━━━ Dataset content ━━━
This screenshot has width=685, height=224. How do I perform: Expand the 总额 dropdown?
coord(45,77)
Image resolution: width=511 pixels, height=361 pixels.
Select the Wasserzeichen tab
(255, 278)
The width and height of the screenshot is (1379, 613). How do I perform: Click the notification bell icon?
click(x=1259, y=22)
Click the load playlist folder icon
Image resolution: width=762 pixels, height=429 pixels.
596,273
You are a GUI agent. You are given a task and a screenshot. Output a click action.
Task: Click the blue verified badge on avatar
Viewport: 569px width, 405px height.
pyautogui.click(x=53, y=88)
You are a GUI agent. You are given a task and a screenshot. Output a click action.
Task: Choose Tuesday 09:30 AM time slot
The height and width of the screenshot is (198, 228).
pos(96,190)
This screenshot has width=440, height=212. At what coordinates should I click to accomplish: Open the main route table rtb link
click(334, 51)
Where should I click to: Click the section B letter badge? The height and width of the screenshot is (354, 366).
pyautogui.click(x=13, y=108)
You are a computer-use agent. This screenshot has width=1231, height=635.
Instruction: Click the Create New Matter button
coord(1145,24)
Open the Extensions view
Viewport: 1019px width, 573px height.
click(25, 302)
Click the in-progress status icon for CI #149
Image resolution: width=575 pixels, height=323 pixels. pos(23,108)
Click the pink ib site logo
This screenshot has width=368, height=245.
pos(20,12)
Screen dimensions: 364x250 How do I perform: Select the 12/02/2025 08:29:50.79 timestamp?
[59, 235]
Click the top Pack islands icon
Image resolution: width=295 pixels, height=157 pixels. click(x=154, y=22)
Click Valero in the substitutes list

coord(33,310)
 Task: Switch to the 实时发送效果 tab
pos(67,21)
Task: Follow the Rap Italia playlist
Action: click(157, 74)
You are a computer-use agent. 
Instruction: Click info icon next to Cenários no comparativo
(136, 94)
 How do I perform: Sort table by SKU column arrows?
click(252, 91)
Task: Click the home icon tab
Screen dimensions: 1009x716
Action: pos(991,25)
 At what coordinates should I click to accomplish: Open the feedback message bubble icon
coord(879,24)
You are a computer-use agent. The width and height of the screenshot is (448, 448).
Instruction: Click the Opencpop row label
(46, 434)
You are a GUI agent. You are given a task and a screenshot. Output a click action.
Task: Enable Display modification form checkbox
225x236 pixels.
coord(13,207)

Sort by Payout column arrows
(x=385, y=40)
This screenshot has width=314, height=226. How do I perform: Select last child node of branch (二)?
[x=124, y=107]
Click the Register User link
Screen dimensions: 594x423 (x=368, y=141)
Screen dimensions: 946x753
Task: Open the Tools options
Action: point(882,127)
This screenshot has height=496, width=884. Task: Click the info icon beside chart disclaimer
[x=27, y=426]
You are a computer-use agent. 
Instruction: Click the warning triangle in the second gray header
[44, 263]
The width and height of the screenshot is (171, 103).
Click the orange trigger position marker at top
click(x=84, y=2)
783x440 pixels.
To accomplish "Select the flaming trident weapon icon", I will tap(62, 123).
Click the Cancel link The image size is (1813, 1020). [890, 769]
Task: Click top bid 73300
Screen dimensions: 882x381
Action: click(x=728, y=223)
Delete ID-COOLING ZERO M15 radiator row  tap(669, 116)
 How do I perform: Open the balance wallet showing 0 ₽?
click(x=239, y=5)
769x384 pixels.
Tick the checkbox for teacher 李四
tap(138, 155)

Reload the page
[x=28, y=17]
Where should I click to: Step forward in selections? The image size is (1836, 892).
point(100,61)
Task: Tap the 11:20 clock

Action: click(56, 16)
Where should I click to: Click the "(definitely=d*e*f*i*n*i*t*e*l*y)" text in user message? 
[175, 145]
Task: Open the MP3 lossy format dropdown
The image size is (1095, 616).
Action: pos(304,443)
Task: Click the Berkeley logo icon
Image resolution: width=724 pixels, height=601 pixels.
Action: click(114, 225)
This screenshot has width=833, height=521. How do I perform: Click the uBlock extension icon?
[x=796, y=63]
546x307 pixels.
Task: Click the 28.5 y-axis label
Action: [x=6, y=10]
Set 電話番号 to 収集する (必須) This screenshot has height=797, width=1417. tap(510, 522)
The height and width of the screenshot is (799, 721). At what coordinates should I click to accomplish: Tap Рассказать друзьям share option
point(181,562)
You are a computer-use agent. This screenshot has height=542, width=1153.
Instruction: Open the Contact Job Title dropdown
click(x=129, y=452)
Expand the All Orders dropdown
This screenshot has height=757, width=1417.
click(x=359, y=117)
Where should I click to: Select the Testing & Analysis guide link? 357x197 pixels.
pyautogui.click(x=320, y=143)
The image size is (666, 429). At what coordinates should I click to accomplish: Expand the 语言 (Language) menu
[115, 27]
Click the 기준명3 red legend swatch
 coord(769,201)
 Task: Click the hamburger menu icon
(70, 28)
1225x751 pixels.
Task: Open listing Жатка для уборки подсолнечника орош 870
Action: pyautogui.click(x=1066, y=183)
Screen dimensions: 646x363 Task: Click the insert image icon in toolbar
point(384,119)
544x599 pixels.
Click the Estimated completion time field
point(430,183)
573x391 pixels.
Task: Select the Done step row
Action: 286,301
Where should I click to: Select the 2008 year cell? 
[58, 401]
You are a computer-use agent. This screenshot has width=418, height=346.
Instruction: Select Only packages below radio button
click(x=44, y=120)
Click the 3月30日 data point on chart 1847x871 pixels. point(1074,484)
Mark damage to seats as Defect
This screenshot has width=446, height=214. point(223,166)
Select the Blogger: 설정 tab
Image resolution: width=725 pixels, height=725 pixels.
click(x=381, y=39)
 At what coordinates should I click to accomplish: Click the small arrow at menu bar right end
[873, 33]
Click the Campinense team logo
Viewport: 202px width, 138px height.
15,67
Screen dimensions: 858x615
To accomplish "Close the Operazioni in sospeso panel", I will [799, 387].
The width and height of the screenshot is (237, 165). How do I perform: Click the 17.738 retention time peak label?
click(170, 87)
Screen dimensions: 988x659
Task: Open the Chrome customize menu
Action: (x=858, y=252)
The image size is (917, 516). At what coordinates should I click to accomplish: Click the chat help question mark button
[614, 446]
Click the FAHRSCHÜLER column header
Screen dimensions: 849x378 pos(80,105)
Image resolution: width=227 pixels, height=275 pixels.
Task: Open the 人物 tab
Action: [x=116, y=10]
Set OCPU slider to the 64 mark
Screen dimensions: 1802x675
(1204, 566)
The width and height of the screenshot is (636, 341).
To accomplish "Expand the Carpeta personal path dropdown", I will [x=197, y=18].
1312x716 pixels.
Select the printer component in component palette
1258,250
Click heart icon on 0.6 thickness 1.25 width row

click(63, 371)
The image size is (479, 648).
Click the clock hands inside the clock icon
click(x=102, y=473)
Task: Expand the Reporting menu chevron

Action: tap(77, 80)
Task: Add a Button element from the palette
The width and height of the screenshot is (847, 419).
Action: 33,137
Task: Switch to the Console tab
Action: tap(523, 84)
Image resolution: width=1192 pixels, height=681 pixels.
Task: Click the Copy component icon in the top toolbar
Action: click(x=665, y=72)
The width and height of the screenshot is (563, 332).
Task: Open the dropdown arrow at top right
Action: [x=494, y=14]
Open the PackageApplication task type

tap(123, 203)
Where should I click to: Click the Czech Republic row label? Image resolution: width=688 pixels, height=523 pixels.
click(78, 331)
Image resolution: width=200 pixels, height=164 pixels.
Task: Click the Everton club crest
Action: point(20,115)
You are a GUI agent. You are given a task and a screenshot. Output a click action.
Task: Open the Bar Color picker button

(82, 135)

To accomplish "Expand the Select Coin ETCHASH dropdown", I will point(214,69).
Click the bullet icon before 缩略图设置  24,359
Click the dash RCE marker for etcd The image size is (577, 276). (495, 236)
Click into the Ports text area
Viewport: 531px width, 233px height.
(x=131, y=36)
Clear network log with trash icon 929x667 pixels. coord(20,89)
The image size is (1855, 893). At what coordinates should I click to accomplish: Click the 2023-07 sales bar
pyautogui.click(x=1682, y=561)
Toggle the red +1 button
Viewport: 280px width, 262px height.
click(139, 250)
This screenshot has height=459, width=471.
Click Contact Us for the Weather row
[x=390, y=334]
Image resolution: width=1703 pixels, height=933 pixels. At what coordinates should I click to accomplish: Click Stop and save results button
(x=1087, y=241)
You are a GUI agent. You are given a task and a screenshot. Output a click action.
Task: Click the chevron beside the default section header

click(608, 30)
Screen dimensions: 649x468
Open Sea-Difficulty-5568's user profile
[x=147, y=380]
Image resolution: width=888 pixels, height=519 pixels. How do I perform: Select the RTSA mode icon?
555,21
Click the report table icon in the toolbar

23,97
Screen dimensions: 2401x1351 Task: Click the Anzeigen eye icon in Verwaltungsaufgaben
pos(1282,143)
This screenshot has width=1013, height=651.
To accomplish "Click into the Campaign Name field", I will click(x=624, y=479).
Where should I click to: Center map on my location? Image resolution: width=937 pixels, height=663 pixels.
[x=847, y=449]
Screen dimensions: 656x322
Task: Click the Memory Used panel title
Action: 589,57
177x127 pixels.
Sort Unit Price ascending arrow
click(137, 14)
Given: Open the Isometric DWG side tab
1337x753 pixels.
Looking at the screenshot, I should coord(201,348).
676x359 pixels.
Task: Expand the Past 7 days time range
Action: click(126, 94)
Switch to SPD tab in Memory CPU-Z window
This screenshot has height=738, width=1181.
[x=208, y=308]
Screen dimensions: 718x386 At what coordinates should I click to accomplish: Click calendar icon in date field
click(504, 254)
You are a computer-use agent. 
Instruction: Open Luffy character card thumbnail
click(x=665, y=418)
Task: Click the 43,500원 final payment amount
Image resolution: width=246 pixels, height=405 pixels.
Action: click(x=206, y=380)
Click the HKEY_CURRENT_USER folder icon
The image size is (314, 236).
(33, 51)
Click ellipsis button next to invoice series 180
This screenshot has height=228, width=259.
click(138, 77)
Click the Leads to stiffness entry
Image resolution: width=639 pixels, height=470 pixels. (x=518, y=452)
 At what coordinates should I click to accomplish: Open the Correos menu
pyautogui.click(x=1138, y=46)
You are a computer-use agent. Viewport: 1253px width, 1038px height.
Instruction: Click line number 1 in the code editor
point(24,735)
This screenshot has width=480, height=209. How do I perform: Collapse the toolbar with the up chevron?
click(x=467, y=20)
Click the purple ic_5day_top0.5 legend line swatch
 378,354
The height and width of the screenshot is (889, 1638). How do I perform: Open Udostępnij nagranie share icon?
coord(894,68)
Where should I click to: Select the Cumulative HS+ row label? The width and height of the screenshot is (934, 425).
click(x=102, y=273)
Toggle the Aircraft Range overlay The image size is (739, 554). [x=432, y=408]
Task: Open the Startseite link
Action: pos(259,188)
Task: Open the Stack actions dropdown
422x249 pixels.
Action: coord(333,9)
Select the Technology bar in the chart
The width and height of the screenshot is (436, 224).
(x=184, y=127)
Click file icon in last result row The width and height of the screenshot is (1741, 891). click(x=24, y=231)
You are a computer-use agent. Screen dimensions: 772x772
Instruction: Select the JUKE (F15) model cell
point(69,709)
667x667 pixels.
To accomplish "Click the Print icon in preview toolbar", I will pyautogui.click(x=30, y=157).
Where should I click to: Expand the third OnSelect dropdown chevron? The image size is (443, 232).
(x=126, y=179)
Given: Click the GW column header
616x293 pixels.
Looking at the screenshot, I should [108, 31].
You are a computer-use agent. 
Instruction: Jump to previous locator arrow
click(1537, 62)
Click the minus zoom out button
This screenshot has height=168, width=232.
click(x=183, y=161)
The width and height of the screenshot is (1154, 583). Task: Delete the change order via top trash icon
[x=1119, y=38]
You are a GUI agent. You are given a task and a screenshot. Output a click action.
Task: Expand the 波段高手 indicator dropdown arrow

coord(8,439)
━━━
Gather every line above that contains the string "point", treating uppercase and lowercase as different. Copy each of those lines in full.

Response -
Action: point(882,127)
point(100,61)
point(181,562)
point(384,119)
point(430,183)
Click the 3月30日 data point on chart 1847x871 pixels. point(1074,484)
This screenshot has width=446, height=214. point(223,166)
Action: point(20,115)
To accomplish "Expand the Select Coin ETCHASH dropdown", I will point(214,69).
point(24,735)
point(69,709)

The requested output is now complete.